After every person who said they were fine with it, until they had to live through the lows with me.
After every time I swallowed the words, this is just how my brain works, because I’d learned explaining it didn’t make people stay or understand. Not even my parents.
He’s waiting for me to leave. Or worse—to stay but treat him like he’s fragile.
I refuse to do either.
“I had a session with my therapist today,” he says after a moment.
“It was… a lot. We talked about changing up my meds, and that always stresses me out a little because this is so new to me. And then you mentioned the dinner thing, and I don’t know, it—” He blows out a long breath. “Everything hit at once.”
“Do you need to take any of those medications now?” It feels like an important detail, and not something he should delay.
“Uh, no.” He pauses, closing his eyes like he’s checking in with himself to make sure. “I think I’m good. I took my SSRI this morning, and I don’t feel like I need a benzo at the moment.”
I nod, even though he’s not looking at me. “Okay.”
“Okay?” He turns his head, opening his eyes. They’re red-rimmed and glassy. He looks so unlike the man who was laughing with his parents that my heart squeezes painfully.
“Yeah, okay. You had a bad moment. You’re allowed to have bad moments.
” I shrug like it’s simple, because to me, it is.
I’ve had a thousand bad moments. I’ll have a thousand more.
The difference isn’t whether they happen—it’s whether someone’s still standing next to you when they’re over.
“And, I mean, I get it. You do everything with meraki. Like you leave a piece of yourself in everything you do. You pour your whole soul into it, regardless of how big or small a task may be.

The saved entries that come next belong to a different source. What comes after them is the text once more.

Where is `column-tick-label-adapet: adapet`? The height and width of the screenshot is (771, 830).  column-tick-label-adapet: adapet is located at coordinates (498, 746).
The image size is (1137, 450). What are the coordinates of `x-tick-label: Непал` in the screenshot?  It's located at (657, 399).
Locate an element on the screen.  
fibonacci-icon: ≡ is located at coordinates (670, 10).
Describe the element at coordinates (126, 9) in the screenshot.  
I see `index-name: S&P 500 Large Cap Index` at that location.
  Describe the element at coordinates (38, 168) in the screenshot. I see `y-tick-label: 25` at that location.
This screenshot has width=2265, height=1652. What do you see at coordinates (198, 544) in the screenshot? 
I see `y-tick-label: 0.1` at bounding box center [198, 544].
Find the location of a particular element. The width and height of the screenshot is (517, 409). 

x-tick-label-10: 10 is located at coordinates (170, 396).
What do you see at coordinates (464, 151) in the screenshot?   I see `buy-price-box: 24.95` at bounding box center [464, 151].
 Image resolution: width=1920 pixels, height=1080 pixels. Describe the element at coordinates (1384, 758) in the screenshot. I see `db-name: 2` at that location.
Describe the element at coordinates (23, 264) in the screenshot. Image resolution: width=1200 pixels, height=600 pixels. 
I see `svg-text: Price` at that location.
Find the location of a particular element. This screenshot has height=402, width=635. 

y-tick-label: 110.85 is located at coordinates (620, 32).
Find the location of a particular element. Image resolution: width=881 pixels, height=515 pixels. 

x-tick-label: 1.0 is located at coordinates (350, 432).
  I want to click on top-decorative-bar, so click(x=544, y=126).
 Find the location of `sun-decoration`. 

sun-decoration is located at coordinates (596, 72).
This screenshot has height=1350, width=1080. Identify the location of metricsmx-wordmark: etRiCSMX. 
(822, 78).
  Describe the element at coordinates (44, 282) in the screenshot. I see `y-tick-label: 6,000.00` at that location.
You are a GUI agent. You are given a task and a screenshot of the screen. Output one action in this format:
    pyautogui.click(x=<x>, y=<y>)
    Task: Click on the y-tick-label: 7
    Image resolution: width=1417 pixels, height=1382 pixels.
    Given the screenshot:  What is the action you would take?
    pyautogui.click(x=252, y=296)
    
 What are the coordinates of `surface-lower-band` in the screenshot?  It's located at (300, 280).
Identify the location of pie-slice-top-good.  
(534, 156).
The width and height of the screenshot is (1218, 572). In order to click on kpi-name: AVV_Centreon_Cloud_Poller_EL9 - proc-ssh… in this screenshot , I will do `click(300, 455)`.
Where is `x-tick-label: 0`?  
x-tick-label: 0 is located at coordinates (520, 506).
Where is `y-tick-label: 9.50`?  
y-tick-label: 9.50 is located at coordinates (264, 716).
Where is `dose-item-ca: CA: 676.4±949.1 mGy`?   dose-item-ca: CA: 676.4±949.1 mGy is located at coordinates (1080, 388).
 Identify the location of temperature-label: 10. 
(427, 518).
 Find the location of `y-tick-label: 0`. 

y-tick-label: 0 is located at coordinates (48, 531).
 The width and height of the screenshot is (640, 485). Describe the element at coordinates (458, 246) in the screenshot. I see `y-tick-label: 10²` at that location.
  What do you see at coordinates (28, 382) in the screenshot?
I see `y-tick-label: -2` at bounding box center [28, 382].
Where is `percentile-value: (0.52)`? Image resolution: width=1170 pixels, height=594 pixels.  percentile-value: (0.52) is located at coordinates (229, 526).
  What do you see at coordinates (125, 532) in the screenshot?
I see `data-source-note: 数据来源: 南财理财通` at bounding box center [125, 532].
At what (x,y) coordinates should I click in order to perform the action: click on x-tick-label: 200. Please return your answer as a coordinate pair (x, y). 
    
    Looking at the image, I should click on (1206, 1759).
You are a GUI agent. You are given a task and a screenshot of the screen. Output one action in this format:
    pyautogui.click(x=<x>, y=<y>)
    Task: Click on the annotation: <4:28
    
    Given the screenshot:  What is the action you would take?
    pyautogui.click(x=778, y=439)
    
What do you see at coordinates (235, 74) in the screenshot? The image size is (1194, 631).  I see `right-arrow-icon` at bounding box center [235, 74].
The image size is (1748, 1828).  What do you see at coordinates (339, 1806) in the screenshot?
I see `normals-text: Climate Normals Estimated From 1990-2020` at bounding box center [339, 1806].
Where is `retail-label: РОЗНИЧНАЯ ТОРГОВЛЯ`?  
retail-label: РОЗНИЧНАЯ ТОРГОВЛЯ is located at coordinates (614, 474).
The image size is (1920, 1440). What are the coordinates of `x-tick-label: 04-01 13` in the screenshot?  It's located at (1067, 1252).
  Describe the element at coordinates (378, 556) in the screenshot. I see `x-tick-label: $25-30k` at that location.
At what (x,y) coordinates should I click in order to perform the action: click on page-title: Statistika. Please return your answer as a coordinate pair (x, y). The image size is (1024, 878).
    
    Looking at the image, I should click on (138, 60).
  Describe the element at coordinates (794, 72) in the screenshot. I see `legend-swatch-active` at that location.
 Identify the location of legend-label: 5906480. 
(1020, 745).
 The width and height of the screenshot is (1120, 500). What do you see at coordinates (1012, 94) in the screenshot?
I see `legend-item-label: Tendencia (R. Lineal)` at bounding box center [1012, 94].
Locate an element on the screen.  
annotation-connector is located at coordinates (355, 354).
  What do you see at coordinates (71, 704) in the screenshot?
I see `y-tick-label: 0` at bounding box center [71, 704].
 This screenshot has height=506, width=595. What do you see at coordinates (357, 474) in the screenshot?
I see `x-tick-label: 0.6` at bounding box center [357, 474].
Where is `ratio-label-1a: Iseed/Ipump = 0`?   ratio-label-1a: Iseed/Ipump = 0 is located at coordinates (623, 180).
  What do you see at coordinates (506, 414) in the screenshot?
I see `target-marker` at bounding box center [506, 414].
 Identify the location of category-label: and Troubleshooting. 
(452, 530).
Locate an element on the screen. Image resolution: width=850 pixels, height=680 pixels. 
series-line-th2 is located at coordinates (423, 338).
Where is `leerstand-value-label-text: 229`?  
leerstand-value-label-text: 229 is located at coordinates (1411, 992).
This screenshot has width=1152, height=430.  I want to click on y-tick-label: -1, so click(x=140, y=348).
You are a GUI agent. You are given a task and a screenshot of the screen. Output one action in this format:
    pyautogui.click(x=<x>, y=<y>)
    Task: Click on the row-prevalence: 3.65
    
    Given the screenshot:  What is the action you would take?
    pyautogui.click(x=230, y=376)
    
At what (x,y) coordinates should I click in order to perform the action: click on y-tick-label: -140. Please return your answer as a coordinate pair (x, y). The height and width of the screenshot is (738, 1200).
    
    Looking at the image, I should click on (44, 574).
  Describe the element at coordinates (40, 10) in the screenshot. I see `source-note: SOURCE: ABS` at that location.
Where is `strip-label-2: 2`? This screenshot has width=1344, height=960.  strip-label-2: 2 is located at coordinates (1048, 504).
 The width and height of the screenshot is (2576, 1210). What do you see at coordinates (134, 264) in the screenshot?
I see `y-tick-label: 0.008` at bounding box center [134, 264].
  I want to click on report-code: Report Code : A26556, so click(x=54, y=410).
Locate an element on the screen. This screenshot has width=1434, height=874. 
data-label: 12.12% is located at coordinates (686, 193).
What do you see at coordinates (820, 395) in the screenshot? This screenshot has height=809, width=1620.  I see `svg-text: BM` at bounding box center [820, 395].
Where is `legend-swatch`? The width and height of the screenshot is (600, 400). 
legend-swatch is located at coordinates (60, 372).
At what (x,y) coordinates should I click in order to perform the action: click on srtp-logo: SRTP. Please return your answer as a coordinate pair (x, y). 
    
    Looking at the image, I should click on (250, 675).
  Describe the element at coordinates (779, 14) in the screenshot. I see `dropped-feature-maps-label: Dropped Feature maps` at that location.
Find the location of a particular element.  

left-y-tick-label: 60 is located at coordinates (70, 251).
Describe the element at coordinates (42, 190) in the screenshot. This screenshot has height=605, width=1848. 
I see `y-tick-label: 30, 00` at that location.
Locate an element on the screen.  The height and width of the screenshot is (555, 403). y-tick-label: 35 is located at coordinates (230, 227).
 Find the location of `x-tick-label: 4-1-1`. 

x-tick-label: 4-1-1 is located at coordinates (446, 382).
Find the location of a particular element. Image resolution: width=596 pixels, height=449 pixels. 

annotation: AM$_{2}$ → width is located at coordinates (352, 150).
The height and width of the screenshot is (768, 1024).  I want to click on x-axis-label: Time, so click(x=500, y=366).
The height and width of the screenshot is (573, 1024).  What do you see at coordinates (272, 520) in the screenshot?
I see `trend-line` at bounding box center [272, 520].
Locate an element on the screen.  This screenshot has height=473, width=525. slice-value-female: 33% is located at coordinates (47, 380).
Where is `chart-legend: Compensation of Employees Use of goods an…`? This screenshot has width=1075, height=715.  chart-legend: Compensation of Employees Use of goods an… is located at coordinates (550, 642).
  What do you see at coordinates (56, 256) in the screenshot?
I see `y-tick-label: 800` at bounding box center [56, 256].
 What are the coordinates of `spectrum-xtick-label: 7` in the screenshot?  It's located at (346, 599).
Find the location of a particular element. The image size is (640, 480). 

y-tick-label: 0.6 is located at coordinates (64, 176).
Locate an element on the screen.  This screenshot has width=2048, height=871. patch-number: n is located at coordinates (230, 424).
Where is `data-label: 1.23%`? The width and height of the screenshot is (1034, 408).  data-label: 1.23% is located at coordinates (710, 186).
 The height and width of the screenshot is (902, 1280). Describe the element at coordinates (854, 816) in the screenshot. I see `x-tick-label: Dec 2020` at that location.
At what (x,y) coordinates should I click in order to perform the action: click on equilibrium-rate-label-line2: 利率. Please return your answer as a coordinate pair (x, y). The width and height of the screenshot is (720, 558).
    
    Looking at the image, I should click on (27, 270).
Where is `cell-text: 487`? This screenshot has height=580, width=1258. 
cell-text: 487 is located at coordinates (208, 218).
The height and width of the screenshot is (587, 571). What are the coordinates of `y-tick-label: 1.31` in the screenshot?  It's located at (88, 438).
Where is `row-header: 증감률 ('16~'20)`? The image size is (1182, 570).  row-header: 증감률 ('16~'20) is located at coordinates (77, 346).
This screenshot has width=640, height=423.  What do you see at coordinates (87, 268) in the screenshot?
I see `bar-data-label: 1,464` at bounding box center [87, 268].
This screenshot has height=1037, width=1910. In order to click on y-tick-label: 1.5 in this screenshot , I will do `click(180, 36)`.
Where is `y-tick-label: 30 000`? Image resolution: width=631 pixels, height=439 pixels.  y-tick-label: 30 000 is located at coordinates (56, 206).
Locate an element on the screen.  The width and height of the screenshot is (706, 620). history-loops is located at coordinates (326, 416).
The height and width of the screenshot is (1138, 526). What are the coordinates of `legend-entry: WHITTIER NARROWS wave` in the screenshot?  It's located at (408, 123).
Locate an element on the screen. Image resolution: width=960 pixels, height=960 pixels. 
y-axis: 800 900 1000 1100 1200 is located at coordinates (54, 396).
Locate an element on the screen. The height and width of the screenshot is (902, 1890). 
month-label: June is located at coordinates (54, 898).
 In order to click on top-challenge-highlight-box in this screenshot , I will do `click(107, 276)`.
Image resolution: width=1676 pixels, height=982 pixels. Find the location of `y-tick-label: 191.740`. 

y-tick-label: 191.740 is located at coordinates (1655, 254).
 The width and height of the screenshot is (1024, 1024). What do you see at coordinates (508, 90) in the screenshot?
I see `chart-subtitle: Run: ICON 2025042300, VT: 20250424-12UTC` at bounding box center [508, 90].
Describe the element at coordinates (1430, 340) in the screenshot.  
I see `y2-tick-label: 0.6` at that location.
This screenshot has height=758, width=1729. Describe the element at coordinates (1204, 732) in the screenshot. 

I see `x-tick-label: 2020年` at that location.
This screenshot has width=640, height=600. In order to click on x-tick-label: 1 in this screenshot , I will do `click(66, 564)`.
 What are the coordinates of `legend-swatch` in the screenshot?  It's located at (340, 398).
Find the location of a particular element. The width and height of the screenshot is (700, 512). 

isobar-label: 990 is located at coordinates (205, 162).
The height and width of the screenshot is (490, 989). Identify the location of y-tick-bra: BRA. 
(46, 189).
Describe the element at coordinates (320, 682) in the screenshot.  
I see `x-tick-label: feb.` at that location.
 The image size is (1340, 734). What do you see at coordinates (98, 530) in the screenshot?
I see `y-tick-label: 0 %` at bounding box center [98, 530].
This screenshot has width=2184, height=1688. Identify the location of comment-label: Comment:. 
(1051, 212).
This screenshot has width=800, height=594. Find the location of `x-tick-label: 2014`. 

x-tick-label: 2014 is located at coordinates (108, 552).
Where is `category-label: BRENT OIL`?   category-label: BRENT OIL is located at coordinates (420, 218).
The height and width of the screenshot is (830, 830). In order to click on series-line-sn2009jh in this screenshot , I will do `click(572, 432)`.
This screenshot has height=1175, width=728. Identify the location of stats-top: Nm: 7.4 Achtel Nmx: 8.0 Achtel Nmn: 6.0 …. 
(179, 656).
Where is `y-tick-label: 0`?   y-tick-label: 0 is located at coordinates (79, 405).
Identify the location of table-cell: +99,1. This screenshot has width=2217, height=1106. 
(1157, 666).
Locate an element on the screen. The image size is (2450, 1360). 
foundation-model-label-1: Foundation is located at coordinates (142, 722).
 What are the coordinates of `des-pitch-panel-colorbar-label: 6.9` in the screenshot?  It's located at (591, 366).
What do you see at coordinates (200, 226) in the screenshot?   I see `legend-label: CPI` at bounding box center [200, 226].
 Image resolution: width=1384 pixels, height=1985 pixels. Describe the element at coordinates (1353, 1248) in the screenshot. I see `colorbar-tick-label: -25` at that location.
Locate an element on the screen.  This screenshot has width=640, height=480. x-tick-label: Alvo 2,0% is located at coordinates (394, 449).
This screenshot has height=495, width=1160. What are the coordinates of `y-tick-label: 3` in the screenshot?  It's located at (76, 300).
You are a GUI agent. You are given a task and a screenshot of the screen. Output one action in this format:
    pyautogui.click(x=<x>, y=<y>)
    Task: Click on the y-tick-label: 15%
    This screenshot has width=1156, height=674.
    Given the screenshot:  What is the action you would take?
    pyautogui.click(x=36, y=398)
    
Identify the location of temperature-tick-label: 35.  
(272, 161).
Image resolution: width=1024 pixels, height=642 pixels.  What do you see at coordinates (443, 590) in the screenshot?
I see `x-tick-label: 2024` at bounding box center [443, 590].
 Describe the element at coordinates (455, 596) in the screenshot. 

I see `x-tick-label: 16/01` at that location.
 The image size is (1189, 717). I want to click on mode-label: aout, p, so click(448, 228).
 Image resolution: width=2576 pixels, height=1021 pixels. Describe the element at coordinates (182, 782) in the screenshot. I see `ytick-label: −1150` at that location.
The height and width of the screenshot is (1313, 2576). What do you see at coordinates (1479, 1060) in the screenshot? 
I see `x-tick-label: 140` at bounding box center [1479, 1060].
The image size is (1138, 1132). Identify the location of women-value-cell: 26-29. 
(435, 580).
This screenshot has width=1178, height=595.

It’s wonderful, but I’m sure it can also be exhausting.
Now, do you want to finish the sauce, or do you want me to attempt it and potentially ruin everything? ”
The laugh that comes out of him is watery but real. “You’d absolutely ruin it.”
“Rude. But fair.” I bump his shoulder with mine. “I’ll do the potatoes. Even I can’t mess up potatoes.”
“You say that with concerning confidence.”
“Shut up and stir your sauce, Peter.”
He picks up the spoon. His hand isn’t entirely steady, but he picks it up, nonetheless.
And when he glances at me—really looks at me, with those ridiculous brown eyes that are still a little glassy—there’s an emotion there that wasn’t before.
Not gratitude, exactly. Something quieter.
Something that says, “You saw me, and you didn’t run. ”
I turn toward the potatoes so he can’t see my face, because I’m pretty sure it’s saying something back.